++++ Entries shown
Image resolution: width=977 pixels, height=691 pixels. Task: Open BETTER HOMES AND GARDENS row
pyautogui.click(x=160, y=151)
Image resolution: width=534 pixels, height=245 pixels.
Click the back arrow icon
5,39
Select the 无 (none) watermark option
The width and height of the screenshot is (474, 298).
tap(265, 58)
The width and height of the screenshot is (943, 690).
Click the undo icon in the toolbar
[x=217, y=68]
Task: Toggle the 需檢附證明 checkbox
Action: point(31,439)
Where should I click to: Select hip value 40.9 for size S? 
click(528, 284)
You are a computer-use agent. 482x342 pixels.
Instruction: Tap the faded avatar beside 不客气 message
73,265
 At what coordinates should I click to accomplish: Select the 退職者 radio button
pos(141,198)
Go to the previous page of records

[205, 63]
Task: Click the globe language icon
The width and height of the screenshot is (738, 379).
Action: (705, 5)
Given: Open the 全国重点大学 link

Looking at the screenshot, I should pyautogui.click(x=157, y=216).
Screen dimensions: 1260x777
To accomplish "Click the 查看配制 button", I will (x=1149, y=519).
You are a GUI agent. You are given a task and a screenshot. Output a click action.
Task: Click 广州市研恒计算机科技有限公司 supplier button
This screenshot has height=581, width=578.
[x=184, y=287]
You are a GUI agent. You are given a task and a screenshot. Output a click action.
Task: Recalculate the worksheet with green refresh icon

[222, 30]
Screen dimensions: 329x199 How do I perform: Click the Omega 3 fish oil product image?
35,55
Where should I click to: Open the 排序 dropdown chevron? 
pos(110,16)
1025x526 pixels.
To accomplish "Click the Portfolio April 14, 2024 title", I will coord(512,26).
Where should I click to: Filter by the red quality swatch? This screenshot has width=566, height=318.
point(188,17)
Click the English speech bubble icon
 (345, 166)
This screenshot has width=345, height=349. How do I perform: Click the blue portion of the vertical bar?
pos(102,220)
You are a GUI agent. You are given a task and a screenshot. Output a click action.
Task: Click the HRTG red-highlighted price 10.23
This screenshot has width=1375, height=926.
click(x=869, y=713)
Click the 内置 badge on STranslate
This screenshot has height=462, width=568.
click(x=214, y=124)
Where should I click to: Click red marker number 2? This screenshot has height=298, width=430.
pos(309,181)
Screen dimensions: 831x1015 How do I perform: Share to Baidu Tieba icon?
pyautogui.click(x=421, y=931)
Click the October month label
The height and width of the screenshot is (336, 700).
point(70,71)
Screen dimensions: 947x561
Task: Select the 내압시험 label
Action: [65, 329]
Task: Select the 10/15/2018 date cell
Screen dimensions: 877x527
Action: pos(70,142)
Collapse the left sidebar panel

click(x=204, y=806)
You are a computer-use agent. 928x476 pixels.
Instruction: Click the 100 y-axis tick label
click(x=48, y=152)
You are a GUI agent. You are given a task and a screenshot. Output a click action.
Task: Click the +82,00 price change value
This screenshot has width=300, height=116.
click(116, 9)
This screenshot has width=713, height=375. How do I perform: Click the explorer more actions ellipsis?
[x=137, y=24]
++++++++
__Exercise details__
Find "The height and" in the records above. Repeat its line and every later line exactly, through the last one.

__Result of this task__
The height and width of the screenshot is (336, 700).
point(70,71)
Screen dimensions: 947x561
Task: Select the 내압시험 label
Action: [65, 329]
Task: Select the 10/15/2018 date cell
Screen dimensions: 877x527
Action: pos(70,142)
Collapse the left sidebar panel

click(x=204, y=806)
You are a computer-use agent. 928x476 pixels.
Instruction: Click the 100 y-axis tick label
click(x=48, y=152)
You are a GUI agent. You are given a task and a screenshot. Output a click action.
Task: Click the +82,00 price change value
This screenshot has width=300, height=116.
click(116, 9)
This screenshot has width=713, height=375. How do I perform: Click the explorer more actions ellipsis?
[x=137, y=24]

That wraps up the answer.